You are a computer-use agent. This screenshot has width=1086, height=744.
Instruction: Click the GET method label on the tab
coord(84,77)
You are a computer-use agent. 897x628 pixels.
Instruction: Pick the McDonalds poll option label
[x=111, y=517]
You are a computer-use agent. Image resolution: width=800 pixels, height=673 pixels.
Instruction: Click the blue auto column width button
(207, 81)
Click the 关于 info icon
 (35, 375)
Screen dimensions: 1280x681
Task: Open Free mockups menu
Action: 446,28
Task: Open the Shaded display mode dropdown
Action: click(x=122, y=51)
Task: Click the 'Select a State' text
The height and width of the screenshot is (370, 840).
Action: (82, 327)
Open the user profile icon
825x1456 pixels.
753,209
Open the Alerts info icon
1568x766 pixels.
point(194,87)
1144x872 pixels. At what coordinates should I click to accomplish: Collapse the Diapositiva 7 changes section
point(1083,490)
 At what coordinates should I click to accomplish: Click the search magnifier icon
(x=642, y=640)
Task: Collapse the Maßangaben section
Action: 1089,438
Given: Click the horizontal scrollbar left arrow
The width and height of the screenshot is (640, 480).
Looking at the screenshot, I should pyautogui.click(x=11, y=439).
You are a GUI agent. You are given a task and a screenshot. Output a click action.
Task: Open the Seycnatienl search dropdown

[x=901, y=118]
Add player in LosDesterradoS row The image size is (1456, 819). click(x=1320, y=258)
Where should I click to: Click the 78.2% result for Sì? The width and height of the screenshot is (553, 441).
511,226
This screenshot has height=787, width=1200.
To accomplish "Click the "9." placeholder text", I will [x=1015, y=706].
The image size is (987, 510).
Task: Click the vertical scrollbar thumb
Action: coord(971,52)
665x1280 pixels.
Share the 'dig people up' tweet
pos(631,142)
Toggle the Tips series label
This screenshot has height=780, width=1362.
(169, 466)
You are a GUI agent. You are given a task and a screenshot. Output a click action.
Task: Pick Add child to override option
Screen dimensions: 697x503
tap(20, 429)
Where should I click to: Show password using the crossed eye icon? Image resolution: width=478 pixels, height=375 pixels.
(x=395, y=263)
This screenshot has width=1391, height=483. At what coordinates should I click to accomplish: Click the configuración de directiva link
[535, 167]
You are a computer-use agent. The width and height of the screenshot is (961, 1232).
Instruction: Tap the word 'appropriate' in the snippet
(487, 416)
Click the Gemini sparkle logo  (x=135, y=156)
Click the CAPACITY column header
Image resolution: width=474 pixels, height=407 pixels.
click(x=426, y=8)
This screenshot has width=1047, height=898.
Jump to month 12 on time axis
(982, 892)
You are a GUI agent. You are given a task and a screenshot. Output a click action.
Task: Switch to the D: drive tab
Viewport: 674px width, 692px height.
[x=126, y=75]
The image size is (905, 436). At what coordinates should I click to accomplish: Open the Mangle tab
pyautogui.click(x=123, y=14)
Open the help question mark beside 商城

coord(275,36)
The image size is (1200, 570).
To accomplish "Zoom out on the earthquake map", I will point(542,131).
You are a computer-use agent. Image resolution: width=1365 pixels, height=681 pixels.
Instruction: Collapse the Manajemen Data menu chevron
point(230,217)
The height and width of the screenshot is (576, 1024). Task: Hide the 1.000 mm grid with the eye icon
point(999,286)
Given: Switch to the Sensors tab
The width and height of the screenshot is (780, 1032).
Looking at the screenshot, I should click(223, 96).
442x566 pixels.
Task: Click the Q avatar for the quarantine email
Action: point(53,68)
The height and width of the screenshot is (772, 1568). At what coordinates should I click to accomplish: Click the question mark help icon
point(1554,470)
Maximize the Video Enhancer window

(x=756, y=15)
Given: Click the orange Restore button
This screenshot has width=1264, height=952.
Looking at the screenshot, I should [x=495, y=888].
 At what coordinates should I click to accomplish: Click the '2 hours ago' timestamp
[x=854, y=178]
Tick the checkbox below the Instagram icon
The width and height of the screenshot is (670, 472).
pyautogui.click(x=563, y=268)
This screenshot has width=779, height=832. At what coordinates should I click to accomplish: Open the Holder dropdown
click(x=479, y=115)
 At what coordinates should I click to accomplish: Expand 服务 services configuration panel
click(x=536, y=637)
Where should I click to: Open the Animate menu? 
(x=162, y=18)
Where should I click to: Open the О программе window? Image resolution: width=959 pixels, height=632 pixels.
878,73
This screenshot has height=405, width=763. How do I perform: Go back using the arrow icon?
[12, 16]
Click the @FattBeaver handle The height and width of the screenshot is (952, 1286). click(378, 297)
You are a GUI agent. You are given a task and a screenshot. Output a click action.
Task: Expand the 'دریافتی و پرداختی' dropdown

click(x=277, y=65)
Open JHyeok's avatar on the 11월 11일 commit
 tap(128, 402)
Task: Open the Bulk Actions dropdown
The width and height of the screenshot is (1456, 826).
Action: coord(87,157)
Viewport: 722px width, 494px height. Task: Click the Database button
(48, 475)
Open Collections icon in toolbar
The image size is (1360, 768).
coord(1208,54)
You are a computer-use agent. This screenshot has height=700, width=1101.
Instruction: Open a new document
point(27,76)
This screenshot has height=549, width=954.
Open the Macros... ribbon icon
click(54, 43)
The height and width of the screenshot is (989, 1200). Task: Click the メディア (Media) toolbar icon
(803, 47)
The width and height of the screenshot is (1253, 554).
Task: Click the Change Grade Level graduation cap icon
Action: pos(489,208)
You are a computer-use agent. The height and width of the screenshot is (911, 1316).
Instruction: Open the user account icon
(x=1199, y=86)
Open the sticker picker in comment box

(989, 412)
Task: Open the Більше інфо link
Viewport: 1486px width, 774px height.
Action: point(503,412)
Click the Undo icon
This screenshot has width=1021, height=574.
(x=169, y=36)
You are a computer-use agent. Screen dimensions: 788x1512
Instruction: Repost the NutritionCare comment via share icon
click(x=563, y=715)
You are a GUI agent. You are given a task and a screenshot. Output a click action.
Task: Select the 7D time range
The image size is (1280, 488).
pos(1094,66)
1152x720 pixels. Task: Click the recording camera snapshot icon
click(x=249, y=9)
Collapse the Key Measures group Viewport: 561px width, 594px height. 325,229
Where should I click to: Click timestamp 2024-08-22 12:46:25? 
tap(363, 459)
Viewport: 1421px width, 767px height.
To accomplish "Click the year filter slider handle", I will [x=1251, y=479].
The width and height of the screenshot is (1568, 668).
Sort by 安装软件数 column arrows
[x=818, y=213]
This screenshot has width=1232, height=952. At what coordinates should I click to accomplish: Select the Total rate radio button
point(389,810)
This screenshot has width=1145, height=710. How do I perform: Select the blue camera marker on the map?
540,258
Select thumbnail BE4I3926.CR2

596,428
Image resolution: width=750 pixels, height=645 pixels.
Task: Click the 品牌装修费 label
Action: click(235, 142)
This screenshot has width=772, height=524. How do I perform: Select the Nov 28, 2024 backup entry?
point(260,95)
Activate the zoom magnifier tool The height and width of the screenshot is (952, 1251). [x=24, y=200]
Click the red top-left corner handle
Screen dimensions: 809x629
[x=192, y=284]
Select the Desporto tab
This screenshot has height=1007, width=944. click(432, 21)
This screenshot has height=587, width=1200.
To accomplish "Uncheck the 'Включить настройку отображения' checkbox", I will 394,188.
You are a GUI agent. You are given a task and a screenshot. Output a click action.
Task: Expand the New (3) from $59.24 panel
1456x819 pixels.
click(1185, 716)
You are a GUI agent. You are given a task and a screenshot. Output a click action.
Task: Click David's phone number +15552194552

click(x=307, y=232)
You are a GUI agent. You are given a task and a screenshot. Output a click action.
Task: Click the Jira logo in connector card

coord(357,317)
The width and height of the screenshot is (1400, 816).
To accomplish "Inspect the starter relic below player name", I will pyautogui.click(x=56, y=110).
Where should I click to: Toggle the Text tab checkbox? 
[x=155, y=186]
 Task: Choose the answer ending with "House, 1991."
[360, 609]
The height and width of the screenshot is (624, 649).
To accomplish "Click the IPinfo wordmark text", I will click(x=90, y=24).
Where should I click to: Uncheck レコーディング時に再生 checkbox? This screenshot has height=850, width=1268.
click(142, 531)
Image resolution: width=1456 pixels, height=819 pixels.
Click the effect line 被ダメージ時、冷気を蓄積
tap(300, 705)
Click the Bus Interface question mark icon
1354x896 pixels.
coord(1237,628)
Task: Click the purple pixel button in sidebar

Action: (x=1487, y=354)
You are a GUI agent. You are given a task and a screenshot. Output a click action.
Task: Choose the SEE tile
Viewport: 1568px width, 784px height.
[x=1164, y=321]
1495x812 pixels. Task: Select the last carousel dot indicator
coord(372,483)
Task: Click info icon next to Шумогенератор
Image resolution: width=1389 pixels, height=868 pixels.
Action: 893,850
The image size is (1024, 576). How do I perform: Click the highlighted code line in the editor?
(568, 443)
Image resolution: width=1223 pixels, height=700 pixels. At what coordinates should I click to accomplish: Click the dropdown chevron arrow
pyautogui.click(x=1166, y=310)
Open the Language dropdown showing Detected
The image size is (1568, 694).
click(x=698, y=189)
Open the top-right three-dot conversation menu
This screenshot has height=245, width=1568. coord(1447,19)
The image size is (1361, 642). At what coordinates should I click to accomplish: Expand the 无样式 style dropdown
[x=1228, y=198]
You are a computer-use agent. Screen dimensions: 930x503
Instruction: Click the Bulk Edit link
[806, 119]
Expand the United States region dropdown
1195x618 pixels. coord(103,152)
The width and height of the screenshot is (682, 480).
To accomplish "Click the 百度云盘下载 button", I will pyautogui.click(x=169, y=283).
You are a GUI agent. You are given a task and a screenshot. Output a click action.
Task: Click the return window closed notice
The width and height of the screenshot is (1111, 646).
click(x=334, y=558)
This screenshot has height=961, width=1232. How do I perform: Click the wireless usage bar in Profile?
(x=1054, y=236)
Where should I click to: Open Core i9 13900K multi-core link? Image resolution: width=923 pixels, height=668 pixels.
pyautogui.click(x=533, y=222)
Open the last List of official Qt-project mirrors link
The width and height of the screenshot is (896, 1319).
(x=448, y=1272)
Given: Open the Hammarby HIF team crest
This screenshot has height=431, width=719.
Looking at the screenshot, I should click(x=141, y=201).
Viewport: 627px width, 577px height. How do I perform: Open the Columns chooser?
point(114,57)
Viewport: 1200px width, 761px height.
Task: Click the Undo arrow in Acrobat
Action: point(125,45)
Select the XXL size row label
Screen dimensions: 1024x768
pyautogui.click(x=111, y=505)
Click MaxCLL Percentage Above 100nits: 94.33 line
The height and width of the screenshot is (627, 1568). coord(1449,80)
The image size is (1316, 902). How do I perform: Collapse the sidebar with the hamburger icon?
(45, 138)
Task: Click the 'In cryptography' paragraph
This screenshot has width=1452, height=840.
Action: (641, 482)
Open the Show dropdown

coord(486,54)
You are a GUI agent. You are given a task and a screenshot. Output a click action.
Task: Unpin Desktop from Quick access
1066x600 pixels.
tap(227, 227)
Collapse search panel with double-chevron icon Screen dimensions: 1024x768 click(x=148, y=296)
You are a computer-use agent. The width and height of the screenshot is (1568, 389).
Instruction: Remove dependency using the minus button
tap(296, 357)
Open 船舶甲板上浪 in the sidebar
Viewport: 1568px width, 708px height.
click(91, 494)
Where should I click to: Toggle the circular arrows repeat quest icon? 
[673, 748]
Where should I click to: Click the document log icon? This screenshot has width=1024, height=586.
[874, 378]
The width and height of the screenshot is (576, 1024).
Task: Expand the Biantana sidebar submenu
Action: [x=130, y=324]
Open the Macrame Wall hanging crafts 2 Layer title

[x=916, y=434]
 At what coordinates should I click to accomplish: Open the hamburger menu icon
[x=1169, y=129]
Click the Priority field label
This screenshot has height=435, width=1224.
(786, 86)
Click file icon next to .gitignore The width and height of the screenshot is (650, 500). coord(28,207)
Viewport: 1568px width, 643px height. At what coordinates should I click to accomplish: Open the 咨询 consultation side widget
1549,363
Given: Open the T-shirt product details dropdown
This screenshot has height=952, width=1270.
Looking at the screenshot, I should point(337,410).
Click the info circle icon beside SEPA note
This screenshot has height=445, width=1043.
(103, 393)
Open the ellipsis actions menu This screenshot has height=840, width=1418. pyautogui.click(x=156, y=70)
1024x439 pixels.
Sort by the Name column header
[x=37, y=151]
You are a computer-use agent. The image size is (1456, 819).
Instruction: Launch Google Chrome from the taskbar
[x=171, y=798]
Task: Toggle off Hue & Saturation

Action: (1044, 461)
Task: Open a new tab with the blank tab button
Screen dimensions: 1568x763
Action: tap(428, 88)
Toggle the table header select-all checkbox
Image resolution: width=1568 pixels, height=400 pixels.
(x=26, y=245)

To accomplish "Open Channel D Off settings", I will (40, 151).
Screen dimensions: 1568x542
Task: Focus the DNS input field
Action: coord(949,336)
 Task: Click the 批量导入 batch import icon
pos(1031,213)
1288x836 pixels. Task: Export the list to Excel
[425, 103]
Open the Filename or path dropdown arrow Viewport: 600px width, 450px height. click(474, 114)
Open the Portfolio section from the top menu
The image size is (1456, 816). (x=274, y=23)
◇ ◇ ◇ ◇ ◇
_WHAT YOU SHOULD DO_: Out of the data above, set down the lines from the one with "You are a computer-use agent. Image resolution: width=800" to the one with "Given: Click the horizontal", both included, exactly as written and with no additions.

_SOLUTION TO THIS EXERCISE_:
You are a computer-use agent. Image resolution: width=800 pixels, height=673 pixels.
Instruction: Click the blue auto column width button
(207, 81)
Click the 关于 info icon
 (35, 375)
Screen dimensions: 1280x681
Task: Open Free mockups menu
Action: 446,28
Task: Open the Shaded display mode dropdown
Action: click(x=122, y=51)
Task: Click the 'Select a State' text
The height and width of the screenshot is (370, 840).
Action: (82, 327)
Open the user profile icon
825x1456 pixels.
753,209
Open the Alerts info icon
1568x766 pixels.
point(194,87)
1144x872 pixels. At what coordinates should I click to accomplish: Collapse the Diapositiva 7 changes section
point(1083,490)
 At what coordinates should I click to accomplish: Click the search magnifier icon
(x=642, y=640)
Task: Collapse the Maßangaben section
Action: 1089,438
Given: Click the horizontal scrollbar left arrow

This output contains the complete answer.